§ How to complete this task: Would you please output the data exactly, omitting no line?

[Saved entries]
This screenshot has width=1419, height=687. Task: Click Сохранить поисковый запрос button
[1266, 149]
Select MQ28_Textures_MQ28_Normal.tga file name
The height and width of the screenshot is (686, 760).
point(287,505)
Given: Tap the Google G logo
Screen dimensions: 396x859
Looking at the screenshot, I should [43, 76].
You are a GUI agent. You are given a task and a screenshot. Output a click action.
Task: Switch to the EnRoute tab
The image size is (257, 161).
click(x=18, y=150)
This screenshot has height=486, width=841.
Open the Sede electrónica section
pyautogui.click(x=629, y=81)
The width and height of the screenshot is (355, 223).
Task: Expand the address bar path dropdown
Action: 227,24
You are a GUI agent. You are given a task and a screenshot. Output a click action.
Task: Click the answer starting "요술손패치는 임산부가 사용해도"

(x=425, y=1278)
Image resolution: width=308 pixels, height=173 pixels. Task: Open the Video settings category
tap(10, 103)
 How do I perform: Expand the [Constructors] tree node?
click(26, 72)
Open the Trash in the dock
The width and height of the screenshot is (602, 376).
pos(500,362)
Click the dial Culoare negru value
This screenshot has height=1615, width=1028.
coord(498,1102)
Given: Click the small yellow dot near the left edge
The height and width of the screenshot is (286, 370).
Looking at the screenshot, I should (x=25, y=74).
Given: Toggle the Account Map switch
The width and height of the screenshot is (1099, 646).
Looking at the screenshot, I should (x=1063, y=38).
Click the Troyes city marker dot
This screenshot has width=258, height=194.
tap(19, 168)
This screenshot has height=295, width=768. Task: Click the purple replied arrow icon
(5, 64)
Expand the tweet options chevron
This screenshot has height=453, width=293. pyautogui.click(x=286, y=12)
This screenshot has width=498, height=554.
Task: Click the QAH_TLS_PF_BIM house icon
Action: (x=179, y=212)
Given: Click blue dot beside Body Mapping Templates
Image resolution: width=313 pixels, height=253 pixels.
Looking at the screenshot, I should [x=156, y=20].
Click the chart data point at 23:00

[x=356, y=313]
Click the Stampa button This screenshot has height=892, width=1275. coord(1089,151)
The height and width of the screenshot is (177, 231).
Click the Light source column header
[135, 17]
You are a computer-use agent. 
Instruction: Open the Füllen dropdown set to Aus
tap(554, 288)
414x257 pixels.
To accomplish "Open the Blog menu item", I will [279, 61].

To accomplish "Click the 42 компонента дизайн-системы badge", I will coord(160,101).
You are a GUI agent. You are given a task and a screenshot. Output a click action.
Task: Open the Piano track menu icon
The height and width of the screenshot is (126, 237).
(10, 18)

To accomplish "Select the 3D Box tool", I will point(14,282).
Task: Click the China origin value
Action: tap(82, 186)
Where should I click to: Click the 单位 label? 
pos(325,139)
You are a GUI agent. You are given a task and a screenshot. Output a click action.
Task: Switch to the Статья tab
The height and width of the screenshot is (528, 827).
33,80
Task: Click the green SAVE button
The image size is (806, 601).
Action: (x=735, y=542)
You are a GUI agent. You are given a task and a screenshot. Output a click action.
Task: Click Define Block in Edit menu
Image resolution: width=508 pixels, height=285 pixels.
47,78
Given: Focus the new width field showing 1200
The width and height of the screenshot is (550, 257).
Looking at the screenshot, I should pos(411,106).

§ Your solution:
This screenshot has width=1419, height=687. Task: Click Сохранить поисковый запрос button
[1266, 149]
Select MQ28_Textures_MQ28_Normal.tga file name
The height and width of the screenshot is (686, 760).
point(287,505)
Given: Tap the Google G logo
Screen dimensions: 396x859
Looking at the screenshot, I should [43, 76].
You are a GUI agent. You are given a task and a screenshot. Output a click action.
Task: Switch to the EnRoute tab
The image size is (257, 161).
click(x=18, y=150)
This screenshot has height=486, width=841.
Open the Sede electrónica section
pyautogui.click(x=629, y=81)
The width and height of the screenshot is (355, 223).
Task: Expand the address bar path dropdown
Action: 227,24
You are a GUI agent. You are given a task and a screenshot. Output a click action.
Task: Click the answer starting "요술손패치는 임산부가 사용해도"

(x=425, y=1278)
Image resolution: width=308 pixels, height=173 pixels. Task: Open the Video settings category
tap(10, 103)
 How do I perform: Expand the [Constructors] tree node?
click(26, 72)
Open the Trash in the dock
The width and height of the screenshot is (602, 376).
pos(500,362)
Click the dial Culoare negru value
This screenshot has height=1615, width=1028.
coord(498,1102)
Given: Click the small yellow dot near the left edge
The height and width of the screenshot is (286, 370).
Looking at the screenshot, I should (x=25, y=74).
Given: Toggle the Account Map switch
The width and height of the screenshot is (1099, 646).
Looking at the screenshot, I should (x=1063, y=38).
Click the Troyes city marker dot
This screenshot has width=258, height=194.
tap(19, 168)
This screenshot has height=295, width=768. Task: Click the purple replied arrow icon
(5, 64)
Expand the tweet options chevron
This screenshot has height=453, width=293. pyautogui.click(x=286, y=12)
This screenshot has width=498, height=554.
Task: Click the QAH_TLS_PF_BIM house icon
Action: (x=179, y=212)
Given: Click blue dot beside Body Mapping Templates
Image resolution: width=313 pixels, height=253 pixels.
Looking at the screenshot, I should [x=156, y=20].
Click the chart data point at 23:00

[x=356, y=313]
Click the Stampa button This screenshot has height=892, width=1275. coord(1089,151)
The height and width of the screenshot is (177, 231).
Click the Light source column header
[135, 17]
You are a computer-use agent. 
Instruction: Open the Füllen dropdown set to Aus
tap(554, 288)
414x257 pixels.
To accomplish "Open the Blog menu item", I will [279, 61].

To accomplish "Click the 42 компонента дизайн-системы badge", I will coord(160,101).
You are a GUI agent. You are given a task and a screenshot. Output a click action.
Task: Open the Piano track menu icon
The height and width of the screenshot is (126, 237).
(10, 18)

To accomplish "Select the 3D Box tool", I will point(14,282).
Task: Click the China origin value
Action: tap(82, 186)
Where should I click to: Click the 单位 label? 
pos(325,139)
You are a GUI agent. You are given a task and a screenshot. Output a click action.
Task: Switch to the Статья tab
The height and width of the screenshot is (528, 827).
33,80
Task: Click the green SAVE button
The image size is (806, 601).
Action: (x=735, y=542)
You are a GUI agent. You are given a task and a screenshot. Output a click action.
Task: Click Define Block in Edit menu
Image resolution: width=508 pixels, height=285 pixels.
47,78
Given: Focus the new width field showing 1200
The width and height of the screenshot is (550, 257).
Looking at the screenshot, I should pos(411,106).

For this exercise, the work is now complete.